It will be difficult, if not impossible, to do justice to the three Mayan sites which we have seen in the past week. Tulum, Coba and Palenque.
Why? Because even with a guided tour, you only touch the very surface about what happened 1200-800 years ago, how the Mayans lived and the extent of their sophisticated intellect.
So this is a basic sort of holiday diary highlights package of some photos and the most interesting things we’ve learned. Reading through it I’m shocked at how little knowlege we (I) have retained.
Tulum, on the east coast of the Yucatan Peninsula and 130km south of Cancun.
Being blunt, this was by far the worst experience of the three and it fell far short of the ‘jaw-dropping’ descriptions we had encountered. If we get over our short-term and self-indulgent problems (a bad guide, roasting temperatures, hoards and hoards of tourists which, whether you like it or not, rather kills the mood) we found the ruins a bit, well, small scale.

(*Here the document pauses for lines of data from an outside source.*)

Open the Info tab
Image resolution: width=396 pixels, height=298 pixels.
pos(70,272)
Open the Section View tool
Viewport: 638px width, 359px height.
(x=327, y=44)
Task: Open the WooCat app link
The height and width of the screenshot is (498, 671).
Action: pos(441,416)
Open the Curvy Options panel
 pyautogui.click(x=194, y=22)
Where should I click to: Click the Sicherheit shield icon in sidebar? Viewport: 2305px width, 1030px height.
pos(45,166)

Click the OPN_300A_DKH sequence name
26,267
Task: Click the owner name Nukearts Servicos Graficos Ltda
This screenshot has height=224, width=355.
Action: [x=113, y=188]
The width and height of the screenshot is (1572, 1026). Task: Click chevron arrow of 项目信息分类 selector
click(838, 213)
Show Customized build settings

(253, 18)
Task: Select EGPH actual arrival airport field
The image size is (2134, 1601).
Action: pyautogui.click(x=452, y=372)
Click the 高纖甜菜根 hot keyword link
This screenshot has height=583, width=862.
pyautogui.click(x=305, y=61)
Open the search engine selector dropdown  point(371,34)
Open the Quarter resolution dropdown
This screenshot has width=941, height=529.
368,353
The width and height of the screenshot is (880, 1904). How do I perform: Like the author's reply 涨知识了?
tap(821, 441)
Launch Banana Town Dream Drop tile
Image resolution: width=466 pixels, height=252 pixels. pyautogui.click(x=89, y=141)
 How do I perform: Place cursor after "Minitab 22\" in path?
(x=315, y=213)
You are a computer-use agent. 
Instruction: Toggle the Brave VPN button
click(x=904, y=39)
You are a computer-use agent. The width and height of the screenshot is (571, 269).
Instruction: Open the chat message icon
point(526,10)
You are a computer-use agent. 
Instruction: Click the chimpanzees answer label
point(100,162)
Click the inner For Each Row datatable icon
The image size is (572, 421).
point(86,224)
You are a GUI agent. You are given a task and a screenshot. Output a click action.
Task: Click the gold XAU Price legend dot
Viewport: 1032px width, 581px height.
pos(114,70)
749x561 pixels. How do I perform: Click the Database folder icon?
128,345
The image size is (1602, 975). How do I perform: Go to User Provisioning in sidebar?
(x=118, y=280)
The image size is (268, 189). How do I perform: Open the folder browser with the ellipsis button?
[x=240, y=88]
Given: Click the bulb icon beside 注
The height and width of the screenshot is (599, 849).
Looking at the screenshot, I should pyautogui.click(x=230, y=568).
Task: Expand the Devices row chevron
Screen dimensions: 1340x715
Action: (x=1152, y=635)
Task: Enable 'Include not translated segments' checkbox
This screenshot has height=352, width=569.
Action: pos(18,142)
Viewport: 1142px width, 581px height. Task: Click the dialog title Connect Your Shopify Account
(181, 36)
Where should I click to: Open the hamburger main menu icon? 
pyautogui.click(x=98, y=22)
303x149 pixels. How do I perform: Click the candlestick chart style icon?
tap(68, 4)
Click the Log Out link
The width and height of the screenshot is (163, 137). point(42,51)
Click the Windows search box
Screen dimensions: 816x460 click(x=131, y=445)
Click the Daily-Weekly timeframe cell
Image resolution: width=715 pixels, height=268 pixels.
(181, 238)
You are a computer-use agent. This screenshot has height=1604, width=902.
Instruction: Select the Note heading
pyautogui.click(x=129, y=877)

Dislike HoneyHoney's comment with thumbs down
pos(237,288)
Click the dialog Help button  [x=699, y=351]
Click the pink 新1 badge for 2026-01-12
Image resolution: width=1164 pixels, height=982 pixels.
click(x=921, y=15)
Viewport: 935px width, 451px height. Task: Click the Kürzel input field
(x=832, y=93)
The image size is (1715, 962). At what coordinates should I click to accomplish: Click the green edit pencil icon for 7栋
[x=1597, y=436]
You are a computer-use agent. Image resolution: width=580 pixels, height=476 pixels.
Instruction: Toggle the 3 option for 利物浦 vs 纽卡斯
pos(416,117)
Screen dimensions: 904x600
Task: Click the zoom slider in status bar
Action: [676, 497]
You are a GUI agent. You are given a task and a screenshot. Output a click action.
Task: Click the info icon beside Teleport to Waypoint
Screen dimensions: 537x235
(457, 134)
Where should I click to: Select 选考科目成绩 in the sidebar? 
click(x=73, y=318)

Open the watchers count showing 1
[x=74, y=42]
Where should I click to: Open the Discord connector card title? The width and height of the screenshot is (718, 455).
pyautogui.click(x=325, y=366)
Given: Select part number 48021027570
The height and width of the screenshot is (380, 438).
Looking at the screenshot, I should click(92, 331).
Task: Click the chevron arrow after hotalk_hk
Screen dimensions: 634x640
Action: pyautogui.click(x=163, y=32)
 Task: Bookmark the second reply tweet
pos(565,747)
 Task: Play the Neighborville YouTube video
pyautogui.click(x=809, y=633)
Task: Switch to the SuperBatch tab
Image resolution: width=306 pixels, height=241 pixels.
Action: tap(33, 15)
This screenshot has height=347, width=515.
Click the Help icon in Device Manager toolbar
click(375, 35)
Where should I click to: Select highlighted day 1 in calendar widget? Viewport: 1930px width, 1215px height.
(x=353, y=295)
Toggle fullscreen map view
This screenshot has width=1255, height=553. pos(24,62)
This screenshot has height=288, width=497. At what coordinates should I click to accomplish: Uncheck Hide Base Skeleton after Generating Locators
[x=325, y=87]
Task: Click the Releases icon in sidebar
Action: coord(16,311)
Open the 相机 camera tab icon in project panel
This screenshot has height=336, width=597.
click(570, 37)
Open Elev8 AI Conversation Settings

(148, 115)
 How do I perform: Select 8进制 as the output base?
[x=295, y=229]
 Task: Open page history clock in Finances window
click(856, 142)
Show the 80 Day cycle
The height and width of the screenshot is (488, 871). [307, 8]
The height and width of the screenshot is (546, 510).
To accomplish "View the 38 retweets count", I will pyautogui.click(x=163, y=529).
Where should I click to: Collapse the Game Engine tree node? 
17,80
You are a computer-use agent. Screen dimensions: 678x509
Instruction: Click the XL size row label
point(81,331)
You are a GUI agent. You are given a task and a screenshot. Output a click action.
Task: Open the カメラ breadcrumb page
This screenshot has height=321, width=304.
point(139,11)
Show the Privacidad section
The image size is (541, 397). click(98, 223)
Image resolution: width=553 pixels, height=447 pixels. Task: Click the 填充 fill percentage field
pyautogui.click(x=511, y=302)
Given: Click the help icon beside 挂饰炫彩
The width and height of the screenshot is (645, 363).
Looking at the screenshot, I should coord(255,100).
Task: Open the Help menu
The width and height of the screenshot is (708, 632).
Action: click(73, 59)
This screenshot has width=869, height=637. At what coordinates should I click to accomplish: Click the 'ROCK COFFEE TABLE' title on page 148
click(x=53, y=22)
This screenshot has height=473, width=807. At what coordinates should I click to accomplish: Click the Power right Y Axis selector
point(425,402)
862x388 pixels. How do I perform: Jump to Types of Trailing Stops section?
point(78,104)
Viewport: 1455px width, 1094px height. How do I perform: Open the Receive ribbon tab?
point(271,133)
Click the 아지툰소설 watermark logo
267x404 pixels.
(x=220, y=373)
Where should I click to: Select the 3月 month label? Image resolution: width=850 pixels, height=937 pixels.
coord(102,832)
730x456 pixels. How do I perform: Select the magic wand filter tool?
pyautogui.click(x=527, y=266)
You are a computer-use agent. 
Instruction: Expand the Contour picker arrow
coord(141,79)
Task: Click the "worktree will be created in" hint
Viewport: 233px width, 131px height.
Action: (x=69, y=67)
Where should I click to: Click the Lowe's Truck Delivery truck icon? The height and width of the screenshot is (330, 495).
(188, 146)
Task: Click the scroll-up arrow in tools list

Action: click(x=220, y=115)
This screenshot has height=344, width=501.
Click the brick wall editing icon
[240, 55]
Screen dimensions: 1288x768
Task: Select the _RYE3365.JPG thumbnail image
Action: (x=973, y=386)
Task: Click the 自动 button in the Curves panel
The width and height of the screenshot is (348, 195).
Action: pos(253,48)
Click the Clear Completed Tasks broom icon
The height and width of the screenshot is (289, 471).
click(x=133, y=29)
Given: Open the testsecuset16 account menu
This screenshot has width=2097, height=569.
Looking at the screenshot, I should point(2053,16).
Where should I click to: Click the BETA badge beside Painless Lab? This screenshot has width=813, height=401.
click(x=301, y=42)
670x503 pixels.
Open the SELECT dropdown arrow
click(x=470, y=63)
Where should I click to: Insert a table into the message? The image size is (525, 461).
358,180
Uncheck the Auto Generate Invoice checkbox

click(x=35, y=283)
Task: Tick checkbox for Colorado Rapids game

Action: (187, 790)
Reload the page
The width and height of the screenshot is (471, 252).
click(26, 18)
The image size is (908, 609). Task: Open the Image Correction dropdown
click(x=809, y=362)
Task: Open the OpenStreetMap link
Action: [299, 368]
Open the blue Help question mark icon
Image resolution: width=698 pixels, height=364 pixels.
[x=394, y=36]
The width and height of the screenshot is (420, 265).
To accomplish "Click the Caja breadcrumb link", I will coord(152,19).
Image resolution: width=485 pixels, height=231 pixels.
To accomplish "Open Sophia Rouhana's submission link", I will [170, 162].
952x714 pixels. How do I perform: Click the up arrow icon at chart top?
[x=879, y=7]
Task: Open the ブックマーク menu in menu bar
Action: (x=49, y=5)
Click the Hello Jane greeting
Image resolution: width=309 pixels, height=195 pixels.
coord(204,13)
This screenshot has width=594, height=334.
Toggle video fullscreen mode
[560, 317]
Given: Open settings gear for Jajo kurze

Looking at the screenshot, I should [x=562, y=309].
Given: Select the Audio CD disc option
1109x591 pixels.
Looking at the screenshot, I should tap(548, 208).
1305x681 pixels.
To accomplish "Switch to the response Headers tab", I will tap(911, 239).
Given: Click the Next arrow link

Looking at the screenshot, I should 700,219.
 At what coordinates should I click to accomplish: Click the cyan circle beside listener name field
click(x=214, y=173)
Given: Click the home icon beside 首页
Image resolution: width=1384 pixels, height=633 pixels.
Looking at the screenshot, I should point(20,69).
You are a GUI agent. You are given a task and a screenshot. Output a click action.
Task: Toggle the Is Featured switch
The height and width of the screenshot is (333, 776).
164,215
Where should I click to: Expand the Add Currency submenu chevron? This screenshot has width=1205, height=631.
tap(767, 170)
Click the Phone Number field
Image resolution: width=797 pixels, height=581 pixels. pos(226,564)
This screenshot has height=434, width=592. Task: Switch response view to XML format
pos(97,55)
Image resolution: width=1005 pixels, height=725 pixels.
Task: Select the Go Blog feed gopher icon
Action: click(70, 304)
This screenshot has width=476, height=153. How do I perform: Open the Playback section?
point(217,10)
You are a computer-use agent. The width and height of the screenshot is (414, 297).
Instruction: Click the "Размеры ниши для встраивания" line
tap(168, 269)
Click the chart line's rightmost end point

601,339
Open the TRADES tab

The ruins are on the coast and the setting is impressive – it was an old port trading mainly in jade and turquoise. The ruins are enclosed by a thick 800m wall with five entrances. It is thought up to 600 people lived inside, essentially the elite and the nobels; the workers lived further out. There is an old palace and the walls of old houses. It probably looks incredible at sunrise and it probably feels incredible if you could walk there alone, but we struggled. We think our guide was paid per tour and after 30 minutes he tried to leave. We weighed him down with questions but he still got away.
Coba, 50km inland from Tulum.
Wow. Less famous than Tulum or Palenque or Chichen Itza, Coba blew us away. We left at 07:30 and an hour later we were hiring bikes inside the grounds of the Coba ruins. Don’t ask us about any Mayan specifics, we decided against a guide and just loved cycling through the jungle from ruin to ruin on decrepit bikes, a bit like that scene with Faye Dunaway from Butch Cassidy. With the sun piercing the jungle canopy and the breeze in our hair we arrived at the Great Pyramid, parked the bikes and climbed up the 42 metres of very steep stone.
The view from the top was unexpected – we didn’t even realise you were allowed to climb some of the ruins – and the board panorama revealed a jungle that is pancake flat. The tower was for scouting both stars and enemies.
Palenque. 12 hours (comfy) bus ride from Tulum in the state of Chiapas.
Palenque is in a different league. The structures are bigger and more dramatic and a whole city has been discovered. You really get a sense that this was the centre of an empire and the ambition and architectural skill of its famous ruler, Pakal, lives on in the buildings.
We were lucky. It was overcast and not very crowded on our visit, plus our guide was lovely and helpful. What hit us most was the similarities with Egypt: a pyramid structure with hidden tomb for the ruler, who was buried with treasure with other people as company; complex hieroglyphics; worshipping many gods.
The photos tell the story better than we can. All the building were covered in a red ‘stucco’, essentially a render of clay mixed with limestone at a very high heat. One of the theories of why the empire crumbled is that they ran out of wood – it took a lot of trees to heat the stucco.
The Mayan elite thought it was better to have large foreheads, so they took babies and forced their skulls to grow in a ‘tall’ shape. They also valued being cross-eyed, which seems the strangest thing. The elite took psychoactive drugs to talk to the spirits and gods, they constructed saunas (with hot stones) and the ruler even had three working loos with effective drainage.
We spent 3 hours at the site and it was an honour. Palenque holds a spiritual air that is simply not felt at Tulum. The backdrop of the jungle hills, with trees crowding the temples, is hard to match.
Our guide says that she expects access to the main palace to be stopped soon, as the Government moves to further protect the site.